> _PROBLEM REQUIREMENTS_: Print the listing exactly.

> _EXERCISE INPUTS_:
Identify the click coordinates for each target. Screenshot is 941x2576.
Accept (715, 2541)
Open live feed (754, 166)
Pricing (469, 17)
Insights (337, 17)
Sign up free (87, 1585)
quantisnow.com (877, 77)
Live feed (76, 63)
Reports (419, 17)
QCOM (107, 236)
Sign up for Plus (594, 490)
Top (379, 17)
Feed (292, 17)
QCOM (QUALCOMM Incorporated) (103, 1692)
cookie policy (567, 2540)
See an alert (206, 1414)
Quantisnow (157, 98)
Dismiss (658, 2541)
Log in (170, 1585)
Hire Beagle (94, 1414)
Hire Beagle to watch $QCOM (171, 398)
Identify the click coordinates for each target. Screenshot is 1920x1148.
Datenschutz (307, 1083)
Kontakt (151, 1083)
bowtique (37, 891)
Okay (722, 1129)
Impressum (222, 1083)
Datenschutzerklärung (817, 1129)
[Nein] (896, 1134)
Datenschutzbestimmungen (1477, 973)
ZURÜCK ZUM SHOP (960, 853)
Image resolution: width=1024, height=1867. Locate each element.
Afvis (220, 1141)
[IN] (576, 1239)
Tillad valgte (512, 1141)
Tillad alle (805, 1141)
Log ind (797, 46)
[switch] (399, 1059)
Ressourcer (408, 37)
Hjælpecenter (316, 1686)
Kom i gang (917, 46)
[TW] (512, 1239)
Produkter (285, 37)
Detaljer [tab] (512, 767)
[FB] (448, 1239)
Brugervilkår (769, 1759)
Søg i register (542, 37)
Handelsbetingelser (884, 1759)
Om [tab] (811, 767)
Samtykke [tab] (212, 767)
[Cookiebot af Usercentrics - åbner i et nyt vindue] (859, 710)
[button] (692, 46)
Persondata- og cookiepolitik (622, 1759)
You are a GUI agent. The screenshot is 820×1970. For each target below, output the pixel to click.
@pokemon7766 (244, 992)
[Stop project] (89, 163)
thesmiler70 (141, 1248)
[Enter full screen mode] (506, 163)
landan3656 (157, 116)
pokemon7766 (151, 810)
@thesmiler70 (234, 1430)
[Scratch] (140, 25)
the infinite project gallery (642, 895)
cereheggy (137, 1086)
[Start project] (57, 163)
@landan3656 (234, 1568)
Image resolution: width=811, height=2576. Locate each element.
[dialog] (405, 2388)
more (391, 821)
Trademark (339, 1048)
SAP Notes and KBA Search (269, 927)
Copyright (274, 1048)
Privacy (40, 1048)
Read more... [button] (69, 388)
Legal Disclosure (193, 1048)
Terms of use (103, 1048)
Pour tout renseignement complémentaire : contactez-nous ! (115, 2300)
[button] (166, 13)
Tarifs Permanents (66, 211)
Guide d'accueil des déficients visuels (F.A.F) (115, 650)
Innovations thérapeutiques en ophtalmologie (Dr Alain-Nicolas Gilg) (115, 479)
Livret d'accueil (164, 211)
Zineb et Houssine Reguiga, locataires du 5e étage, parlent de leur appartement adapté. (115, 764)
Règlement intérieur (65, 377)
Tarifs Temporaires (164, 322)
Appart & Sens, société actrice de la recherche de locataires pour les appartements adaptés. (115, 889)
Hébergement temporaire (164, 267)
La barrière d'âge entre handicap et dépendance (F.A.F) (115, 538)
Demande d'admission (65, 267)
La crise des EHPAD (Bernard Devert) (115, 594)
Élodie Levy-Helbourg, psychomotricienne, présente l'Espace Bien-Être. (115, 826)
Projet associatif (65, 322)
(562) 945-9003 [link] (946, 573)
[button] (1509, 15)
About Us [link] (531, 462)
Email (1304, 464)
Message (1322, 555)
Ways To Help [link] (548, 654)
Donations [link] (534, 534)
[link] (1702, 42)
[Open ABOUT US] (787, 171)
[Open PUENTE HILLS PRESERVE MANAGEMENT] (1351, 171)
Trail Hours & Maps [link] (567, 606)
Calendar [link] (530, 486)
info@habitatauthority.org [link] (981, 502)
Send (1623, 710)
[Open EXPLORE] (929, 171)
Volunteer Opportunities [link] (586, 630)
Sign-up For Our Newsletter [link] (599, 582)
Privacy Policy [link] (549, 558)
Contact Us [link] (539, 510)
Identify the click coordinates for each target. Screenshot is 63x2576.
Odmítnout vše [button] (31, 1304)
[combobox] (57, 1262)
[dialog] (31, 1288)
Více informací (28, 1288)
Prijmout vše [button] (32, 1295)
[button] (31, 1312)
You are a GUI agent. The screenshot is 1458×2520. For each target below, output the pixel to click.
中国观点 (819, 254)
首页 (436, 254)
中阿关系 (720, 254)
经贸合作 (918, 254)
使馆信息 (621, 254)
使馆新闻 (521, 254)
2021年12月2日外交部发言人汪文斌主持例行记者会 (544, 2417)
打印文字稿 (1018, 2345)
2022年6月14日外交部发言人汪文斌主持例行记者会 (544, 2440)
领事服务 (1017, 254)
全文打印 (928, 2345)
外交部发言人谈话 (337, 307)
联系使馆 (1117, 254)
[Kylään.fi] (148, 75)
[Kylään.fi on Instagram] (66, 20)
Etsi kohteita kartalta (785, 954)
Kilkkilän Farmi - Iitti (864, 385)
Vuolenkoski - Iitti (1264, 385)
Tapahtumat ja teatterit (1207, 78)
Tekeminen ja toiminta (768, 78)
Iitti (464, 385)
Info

> _EXERCISE RESPONSE_:
Identify the click coordinates for each target. Screenshot is 941x2576.
Accept (715, 2541)
Open live feed (754, 166)
Pricing (469, 17)
Insights (337, 17)
Sign up free (87, 1585)
quantisnow.com (877, 77)
Live feed (76, 63)
Reports (419, 17)
QCOM (107, 236)
Sign up for Plus (594, 490)
Top (379, 17)
Feed (292, 17)
QCOM (QUALCOMM Incorporated) (103, 1692)
cookie policy (567, 2540)
See an alert (206, 1414)
Quantisnow (157, 98)
Dismiss (658, 2541)
Log in (170, 1585)
Hire Beagle (94, 1414)
Hire Beagle to watch $QCOM (171, 398)
Identify the click coordinates for each target. Screenshot is 1920x1148.
Datenschutz (307, 1083)
Kontakt (151, 1083)
bowtique (37, 891)
Okay (722, 1129)
Impressum (222, 1083)
Datenschutzerklärung (817, 1129)
[Nein] (896, 1134)
Datenschutzbestimmungen (1477, 973)
ZURÜCK ZUM SHOP (960, 853)
Image resolution: width=1024, height=1867. Locate each element.
Afvis (220, 1141)
[IN] (576, 1239)
Tillad valgte (512, 1141)
Tillad alle (805, 1141)
Log ind (797, 46)
[switch] (399, 1059)
Ressourcer (408, 37)
Hjælpecenter (316, 1686)
Kom i gang (917, 46)
[TW] (512, 1239)
Produkter (285, 37)
Detaljer [tab] (512, 767)
[FB] (448, 1239)
Brugervilkår (769, 1759)
Søg i register (542, 37)
Handelsbetingelser (884, 1759)
Om [tab] (811, 767)
Samtykke [tab] (212, 767)
[Cookiebot af Usercentrics - åbner i et nyt vindue] (859, 710)
[button] (692, 46)
Persondata- og cookiepolitik (622, 1759)
You are a GUI agent. The screenshot is 820×1970. For each target below, output the pixel to click.
@pokemon7766 (244, 992)
[Stop project] (89, 163)
thesmiler70 (141, 1248)
[Enter full screen mode] (506, 163)
landan3656 (157, 116)
pokemon7766 (151, 810)
@thesmiler70 (234, 1430)
[Scratch] (140, 25)
the infinite project gallery (642, 895)
cereheggy (137, 1086)
[Start project] (57, 163)
@landan3656 (234, 1568)
Image resolution: width=811, height=2576. Locate each element.
[dialog] (405, 2388)
more (391, 821)
Trademark (339, 1048)
SAP Notes and KBA Search (269, 927)
Copyright (274, 1048)
Privacy (40, 1048)
Read more... [button] (69, 388)
Legal Disclosure (193, 1048)
Terms of use (103, 1048)
Pour tout renseignement complémentaire : contactez-nous ! (115, 2300)
[button] (166, 13)
Tarifs Permanents (66, 211)
Guide d'accueil des déficients visuels (F.A.F) (115, 650)
Innovations thérapeutiques en ophtalmologie (Dr Alain-Nicolas Gilg) (115, 479)
Livret d'accueil (164, 211)
Zineb et Houssine Reguiga, locataires du 5e étage, parlent de leur appartement adapté. (115, 764)
Règlement intérieur (65, 377)
Tarifs Temporaires (164, 322)
Appart & Sens, société actrice de la recherche de locataires pour les appartements adaptés. (115, 889)
Hébergement temporaire (164, 267)
La barrière d'âge entre handicap et dépendance (F.A.F) (115, 538)
Demande d'admission (65, 267)
La crise des EHPAD (Bernard Devert) (115, 594)
Élodie Levy-Helbourg, psychomotricienne, présente l'Espace Bien-Être. (115, 826)
Projet associatif (65, 322)
(562) 945-9003 [link] (946, 573)
[button] (1509, 15)
About Us [link] (531, 462)
Email (1304, 464)
Message (1322, 555)
Ways To Help [link] (548, 654)
Donations [link] (534, 534)
[link] (1702, 42)
[Open ABOUT US] (787, 171)
[Open PUENTE HILLS PRESERVE MANAGEMENT] (1351, 171)
Trail Hours & Maps [link] (567, 606)
Calendar [link] (530, 486)
info@habitatauthority.org [link] (981, 502)
Send (1623, 710)
[Open EXPLORE] (929, 171)
Volunteer Opportunities [link] (586, 630)
Sign-up For Our Newsletter [link] (599, 582)
Privacy Policy [link] (549, 558)
Contact Us [link] (539, 510)
Identify the click coordinates for each target. Screenshot is 63x2576.
Odmítnout vše [button] (31, 1304)
[combobox] (57, 1262)
[dialog] (31, 1288)
Více informací (28, 1288)
Prijmout vše [button] (32, 1295)
[button] (31, 1312)
You are a GUI agent. The screenshot is 1458×2520. For each target below, output the pixel to click.
中国观点 (819, 254)
首页 (436, 254)
中阿关系 (720, 254)
经贸合作 (918, 254)
使馆信息 (621, 254)
使馆新闻 (521, 254)
2021年12月2日外交部发言人汪文斌主持例行记者会 (544, 2417)
打印文字稿 (1018, 2345)
2022年6月14日外交部发言人汪文斌主持例行记者会 (544, 2440)
领事服务 (1017, 254)
全文打印 (928, 2345)
外交部发言人谈话 (337, 307)
联系使馆 (1117, 254)
[Kylään.fi] (148, 75)
[Kylään.fi on Instagram] (66, 20)
Etsi kohteita kartalta (785, 954)
Kilkkilän Farmi - Iitti (864, 385)
Vuolenkoski - Iitti (1264, 385)
Tapahtumat ja teatterit (1207, 78)
Tekeminen ja toiminta (768, 78)
Iitti (464, 385)
Info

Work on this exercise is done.